If you have any interest in Jewish resistance during the Holocaust, plan to come to the Museum on Sunday,October 28 for our symposium, Jewish Resistance Reconsidered. You will have the rare opportunity to hear two towering figures in Holocaust scholarship, Professors Israel Gutman and Yehuda Bauer, who will be traveling from Israel to make rare New York City appearances. This symposium is being held in conjunction with our special exhibition, Daring to Resist: Jewish Defiance in the Holocaust. In addition to Bauer and Gutman,Judith Baumel-Schwartz, David Engel, Robert Shapiro, and Yitzchak Mais will participate.
The exhibition,the symposium, and the companion volume to the exhibition are all important contributions to combatting the widely held stereotype that Jews were passive victims in the Holocaust. The following is an excerpt from my Preface to the companion volume:
As a historian, I am fond of saying, “context is everything.” In trying to understand the study of Jewish resistance during the Holocaust, this dictum becomes especially critical. If the reader has any doubts, he or she need only think about the oft-repeated question, “Why did the Jews go like sheep to the slaughter?”
This question, in and of itself, is evidence that the public, including many Jews, has confused Jewish powerlessness during the Holocaust with passivity. People conclude, wrongly, that, because Jews were not able to mount significant, sustained, and effective opposition to Nazi persecution, they did not resist at all. The question, based, as it is, on a false premise, requires an answer that calls for layers of understanding, and yes, an appreciation of context.
The Cover of the Exhibition's Companion Volume
The answer involves understanding the context in which Jews found themselves, the inconceivable choices they were forced to make, the limited options that were available to them, the incredible isolation of their communities, the lack of knowledge of their true situation, and the overwhelming strength and ruthlessness of their enemy. The answer also requires knowledge of the many ways that Jews tried to maintain their dignity, to spread the word of their fate, to ensure that their stories would be known, to save fellow Jews.
The myth that all Jews went passively to their deaths persists, in part, because there has been little effective public education that relates this very complex issue with appropriate context and perspective.

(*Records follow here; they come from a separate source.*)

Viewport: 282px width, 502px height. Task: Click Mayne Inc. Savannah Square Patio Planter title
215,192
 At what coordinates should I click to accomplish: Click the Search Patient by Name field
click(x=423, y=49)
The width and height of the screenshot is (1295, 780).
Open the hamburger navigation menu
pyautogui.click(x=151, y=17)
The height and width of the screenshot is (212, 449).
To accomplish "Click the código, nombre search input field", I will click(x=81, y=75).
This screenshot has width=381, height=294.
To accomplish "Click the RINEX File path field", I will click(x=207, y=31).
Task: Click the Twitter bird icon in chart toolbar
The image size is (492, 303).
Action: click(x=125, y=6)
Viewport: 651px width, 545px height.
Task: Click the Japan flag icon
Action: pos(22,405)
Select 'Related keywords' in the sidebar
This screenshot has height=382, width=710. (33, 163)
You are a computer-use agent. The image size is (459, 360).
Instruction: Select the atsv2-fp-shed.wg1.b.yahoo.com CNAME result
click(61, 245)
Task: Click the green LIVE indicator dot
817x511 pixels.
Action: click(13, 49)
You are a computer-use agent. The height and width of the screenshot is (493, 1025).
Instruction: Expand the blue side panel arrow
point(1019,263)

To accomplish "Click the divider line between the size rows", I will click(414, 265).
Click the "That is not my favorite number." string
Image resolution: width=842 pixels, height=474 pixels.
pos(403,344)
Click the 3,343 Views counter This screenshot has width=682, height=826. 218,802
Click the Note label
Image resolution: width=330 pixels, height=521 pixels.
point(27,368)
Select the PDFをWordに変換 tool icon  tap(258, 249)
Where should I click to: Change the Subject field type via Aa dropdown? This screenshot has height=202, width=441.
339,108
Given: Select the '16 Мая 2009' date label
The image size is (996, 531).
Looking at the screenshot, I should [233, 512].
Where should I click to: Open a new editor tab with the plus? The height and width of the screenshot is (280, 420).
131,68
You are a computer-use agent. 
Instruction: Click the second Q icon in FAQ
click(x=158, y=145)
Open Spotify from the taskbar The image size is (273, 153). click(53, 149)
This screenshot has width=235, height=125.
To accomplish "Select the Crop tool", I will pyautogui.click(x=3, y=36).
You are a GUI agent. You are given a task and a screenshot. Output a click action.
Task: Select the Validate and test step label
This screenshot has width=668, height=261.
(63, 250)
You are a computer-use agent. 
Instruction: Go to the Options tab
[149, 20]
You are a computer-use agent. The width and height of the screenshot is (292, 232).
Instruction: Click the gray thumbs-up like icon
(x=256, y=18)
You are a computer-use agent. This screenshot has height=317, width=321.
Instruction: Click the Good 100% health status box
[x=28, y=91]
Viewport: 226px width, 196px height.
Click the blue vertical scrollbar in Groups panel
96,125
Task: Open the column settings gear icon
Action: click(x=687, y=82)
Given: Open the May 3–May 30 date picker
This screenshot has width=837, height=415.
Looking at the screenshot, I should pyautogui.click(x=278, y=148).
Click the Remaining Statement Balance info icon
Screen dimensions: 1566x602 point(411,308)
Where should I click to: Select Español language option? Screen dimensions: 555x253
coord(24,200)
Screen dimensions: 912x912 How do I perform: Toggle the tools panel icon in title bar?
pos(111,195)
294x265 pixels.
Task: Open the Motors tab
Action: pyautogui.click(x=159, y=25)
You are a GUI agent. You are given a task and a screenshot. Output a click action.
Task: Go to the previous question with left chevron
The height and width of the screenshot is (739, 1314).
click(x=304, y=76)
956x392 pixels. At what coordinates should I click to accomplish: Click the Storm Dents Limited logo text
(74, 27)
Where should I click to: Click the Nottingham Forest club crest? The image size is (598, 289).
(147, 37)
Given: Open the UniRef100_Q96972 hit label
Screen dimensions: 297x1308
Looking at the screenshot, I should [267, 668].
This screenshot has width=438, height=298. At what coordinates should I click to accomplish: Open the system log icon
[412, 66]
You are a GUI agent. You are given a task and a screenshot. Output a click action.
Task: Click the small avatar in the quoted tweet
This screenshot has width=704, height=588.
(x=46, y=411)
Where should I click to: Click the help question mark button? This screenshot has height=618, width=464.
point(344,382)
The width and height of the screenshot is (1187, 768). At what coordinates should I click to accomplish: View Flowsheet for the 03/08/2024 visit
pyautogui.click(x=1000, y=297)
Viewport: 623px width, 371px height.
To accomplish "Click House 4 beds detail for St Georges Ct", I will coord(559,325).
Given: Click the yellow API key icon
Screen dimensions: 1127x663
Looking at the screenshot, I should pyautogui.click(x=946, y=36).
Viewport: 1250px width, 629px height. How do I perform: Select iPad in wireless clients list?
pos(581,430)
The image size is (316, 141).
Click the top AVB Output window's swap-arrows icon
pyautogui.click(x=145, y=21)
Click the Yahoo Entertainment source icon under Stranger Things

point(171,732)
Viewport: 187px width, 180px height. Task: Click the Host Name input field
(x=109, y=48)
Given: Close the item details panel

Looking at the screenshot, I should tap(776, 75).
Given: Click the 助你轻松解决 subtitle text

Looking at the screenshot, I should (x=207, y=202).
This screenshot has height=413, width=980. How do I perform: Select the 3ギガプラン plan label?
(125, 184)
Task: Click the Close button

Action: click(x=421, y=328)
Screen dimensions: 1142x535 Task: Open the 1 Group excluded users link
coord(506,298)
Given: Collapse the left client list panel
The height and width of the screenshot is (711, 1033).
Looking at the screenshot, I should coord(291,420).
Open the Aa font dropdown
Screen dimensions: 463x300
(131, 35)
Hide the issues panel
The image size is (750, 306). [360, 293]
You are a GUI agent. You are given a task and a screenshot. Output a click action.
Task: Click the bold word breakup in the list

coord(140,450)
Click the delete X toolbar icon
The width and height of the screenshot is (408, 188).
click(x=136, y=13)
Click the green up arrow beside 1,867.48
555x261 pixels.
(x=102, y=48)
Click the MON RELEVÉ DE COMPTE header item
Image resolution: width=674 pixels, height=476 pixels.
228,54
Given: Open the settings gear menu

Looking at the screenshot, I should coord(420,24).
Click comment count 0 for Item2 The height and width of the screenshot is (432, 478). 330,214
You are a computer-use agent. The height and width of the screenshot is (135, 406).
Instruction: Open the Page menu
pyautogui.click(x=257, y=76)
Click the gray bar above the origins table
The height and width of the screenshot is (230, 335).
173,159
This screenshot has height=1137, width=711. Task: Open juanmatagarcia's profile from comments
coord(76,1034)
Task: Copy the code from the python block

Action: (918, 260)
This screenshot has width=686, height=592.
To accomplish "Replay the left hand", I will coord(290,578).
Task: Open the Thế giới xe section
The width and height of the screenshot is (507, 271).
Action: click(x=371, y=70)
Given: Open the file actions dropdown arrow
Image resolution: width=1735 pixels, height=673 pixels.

I am immensely proud of the work the Museum’s leadership and staff have done to remedy this deficit through this special exhibition, Daring to Resist. Not only have they communicated this vital story of Jewish resistance through an engaging and visually striking exhibition, they have further elaborated upon that bold statement with this eloquent volume which, in and of itself, is an enormous contribution to the field.
We have broken new ground with our exhibition, and the upcoming symposium promises to make an extraordinary contribution to a neglected and often misunderstood history.